>> BEGIN Source text

I’m curious about “Hey Jane,” which is at the start of the new record. What were you going for there? It reminds me of Lou Reed in the Velvet Underground, but it’s also structured a bit like his song “Street Hassle.”
Yeah, there’s a bit of that. It was a kind of idea that rock & roll is such a big part of me. I wanted to write on a thing that reflected the sadness and the demise of that in that record. Hence the name Jane. It was written specifically about a couple of people, but the name Jane seems as fitting as any. There is a line in the middle of it, where she is listening to “Sweet Jane” on the radio.
I was recording a lot in Wales and moving a lot between London and Wales. So lot of it was written halfway between London and Wales. There is also a way that you engage with music when you’re driving. You don’t listen to it the same way. You’re engaged with something else, and the repetition becomes different, and different than a kind of repetition through drug use. It was meant to reflect all of that.
So you were saying before about writing while you’re driving. Are you coming up with this stuff while singing to yourself?
Kind of. I was putting bits and pieces down. I had all these kind of melodies, that were going round and round. So it was like trying to make sense of those. And the whole album is built around that. There isn’t anything that isn’t built around melody. It’s something like a house of cards. The songs all lean on each other slightly, they all require the other songs to validate why that song is in there. The one I was having trouble with was “Heading for the Top,” but without that track working on the album, “Too Late” became sort of more normalized.
Before you started on this record, you went on tour and started playing the Ladies and Gentlemen, We Are Floating in Space album in its entirety. Did that have any influence on what you were doing?
I loved being back, involved in that kind of big scale, in a scale we could not have done at the time. When you’re making a record you’re working at the very edge of what you’re capable of doing, so the idea of going out and playing that live is kind of not possible, but 12 years later, or whatever it is, it’s more than possible. Well, hopefully.
We spent all the money we got from those shows on the show, and doing more. It’s a lot of money to be made in that. There’s a big trend at the moment, to only do that. I think the only way that music is going to go forward is if we make new music now, and not kind of take a starting point. It seems to constantly to look back. Like, we were great then, this was our moment, and you all enjoyed it, and here it is. The audience’s fingers cross that you don’t do any new stuff.

>> END Source text
>> BEGIN Excerpted data

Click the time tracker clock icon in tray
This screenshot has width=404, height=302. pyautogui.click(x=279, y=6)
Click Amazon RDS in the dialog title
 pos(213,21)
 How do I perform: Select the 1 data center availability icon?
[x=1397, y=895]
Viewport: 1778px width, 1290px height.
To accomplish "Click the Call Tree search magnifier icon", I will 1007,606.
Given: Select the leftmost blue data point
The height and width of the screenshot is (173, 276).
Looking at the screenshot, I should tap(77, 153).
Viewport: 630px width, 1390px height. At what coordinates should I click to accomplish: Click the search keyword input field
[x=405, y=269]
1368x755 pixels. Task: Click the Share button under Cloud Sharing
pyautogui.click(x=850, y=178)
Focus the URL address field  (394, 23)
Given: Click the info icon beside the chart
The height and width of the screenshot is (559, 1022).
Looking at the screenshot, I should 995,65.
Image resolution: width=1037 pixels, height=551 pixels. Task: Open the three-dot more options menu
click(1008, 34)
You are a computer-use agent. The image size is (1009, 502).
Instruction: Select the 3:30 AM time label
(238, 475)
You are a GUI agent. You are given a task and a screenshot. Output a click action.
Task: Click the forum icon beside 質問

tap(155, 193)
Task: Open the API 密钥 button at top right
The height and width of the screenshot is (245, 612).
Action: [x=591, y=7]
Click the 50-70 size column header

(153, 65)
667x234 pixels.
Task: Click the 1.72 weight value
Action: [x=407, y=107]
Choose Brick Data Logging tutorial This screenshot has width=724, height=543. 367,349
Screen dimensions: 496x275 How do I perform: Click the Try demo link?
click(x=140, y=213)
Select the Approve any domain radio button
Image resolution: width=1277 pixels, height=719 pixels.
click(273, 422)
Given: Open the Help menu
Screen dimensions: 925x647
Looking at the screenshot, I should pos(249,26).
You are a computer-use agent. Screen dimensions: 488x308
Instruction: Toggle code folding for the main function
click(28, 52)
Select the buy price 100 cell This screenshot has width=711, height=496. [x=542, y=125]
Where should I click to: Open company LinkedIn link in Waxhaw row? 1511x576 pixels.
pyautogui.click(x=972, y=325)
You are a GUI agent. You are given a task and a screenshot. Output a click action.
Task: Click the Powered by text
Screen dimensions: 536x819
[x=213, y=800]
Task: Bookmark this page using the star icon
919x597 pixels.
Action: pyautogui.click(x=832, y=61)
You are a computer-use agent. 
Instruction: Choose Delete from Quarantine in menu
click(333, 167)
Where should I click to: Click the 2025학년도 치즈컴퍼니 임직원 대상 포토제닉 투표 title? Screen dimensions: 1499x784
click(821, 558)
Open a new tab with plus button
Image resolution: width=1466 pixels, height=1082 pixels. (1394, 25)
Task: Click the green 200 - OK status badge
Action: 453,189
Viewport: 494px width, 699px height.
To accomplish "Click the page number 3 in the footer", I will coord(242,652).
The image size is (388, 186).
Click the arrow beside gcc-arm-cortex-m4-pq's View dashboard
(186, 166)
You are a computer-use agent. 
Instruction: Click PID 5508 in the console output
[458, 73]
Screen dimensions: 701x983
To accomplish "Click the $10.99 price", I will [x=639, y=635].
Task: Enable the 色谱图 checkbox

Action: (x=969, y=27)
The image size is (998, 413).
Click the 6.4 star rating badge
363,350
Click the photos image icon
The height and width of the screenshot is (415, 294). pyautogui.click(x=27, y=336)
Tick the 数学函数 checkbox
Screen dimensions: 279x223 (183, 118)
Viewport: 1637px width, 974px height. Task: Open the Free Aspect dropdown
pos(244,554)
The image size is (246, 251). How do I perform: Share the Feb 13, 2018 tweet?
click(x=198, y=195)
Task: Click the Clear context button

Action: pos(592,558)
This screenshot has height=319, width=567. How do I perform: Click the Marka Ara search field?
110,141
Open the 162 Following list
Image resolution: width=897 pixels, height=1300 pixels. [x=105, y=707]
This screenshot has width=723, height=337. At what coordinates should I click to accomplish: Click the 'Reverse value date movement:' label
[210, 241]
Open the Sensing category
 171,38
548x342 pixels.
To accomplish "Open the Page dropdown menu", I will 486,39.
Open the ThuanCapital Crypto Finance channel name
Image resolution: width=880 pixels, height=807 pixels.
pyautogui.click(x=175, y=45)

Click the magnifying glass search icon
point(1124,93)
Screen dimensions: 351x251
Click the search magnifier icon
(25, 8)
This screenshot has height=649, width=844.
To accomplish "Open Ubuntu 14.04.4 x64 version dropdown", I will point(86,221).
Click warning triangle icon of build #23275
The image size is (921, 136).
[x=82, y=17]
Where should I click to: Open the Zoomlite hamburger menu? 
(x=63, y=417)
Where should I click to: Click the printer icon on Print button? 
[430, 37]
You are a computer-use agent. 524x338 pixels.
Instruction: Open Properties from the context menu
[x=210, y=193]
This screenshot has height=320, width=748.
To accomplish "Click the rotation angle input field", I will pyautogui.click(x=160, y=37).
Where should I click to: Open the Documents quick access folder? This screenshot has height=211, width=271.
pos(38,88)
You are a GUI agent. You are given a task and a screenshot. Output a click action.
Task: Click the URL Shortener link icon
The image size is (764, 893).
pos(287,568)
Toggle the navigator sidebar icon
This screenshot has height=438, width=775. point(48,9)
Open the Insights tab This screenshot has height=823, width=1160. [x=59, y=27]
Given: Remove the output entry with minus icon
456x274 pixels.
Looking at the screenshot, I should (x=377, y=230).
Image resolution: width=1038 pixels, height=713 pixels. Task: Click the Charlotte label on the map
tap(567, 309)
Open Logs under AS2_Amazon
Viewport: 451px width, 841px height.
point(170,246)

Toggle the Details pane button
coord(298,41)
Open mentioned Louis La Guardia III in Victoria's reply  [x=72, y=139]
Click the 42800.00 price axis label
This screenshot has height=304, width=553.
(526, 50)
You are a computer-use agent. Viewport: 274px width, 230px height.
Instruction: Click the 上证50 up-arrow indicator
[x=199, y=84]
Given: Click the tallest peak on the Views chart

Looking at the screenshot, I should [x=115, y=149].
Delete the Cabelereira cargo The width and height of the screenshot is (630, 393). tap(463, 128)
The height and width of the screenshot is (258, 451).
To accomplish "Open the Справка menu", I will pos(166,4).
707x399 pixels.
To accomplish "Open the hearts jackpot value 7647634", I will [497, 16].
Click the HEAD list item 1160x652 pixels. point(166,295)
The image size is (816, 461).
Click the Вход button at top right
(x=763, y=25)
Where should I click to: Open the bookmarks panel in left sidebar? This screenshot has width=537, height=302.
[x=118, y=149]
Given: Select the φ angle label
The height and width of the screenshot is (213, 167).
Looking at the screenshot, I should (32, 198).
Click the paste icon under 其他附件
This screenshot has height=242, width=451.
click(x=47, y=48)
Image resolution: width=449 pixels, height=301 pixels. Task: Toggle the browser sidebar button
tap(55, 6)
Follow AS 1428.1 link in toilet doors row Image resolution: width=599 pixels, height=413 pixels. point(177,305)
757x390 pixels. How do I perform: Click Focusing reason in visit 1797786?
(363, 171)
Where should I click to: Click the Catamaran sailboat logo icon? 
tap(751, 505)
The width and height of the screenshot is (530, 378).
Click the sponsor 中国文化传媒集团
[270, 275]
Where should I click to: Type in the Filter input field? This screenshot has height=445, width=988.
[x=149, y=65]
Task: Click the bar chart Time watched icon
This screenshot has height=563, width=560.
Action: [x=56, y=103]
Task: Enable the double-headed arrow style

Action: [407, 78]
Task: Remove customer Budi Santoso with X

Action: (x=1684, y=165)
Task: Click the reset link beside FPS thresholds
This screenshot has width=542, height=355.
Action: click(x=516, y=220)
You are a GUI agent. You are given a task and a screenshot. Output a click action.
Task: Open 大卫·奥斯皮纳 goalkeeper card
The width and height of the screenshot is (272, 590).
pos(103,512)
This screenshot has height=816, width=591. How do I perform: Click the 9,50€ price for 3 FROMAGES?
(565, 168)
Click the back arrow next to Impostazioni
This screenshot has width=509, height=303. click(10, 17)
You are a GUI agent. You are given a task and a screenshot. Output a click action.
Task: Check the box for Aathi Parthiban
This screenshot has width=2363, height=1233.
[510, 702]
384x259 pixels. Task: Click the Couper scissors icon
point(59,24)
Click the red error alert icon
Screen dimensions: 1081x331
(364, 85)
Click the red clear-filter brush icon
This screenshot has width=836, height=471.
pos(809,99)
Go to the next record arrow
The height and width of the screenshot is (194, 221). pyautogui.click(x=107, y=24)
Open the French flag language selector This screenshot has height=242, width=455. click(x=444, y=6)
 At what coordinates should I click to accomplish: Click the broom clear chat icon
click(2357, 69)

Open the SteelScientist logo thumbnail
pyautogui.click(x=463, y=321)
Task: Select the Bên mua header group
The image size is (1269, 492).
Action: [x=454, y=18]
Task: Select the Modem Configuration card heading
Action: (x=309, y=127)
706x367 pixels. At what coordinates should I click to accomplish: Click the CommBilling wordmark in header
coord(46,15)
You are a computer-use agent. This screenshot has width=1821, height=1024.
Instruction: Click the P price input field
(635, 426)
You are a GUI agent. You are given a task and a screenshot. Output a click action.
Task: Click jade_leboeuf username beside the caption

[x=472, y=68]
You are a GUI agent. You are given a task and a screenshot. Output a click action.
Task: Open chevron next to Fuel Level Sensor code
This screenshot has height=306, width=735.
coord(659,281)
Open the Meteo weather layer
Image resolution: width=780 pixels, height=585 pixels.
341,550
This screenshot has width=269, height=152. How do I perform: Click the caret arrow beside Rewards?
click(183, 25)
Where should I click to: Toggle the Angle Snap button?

>> END Excerpted data

## The exercise
Return everything in the interview from "I’m curious about" down to "on the radio.", copied word for word.

## The output
I’m curious about “Hey Jane,” which is at the start of the new record. What were you going for there? It reminds me of Lou Reed in the Velvet Underground, but it’s also structured a bit like his song “Street Hassle.”
Yeah, there’s a bit of that. It was a kind of idea that rock & roll is such a big part of me. I wanted to write on a thing that reflected the sadness and the demise of that in that record. Hence the name Jane. It was written specifically about a couple of people, but the name Jane seems as fitting as any. There is a line in the middle of it, where she is listening to “Sweet Jane” on the radio.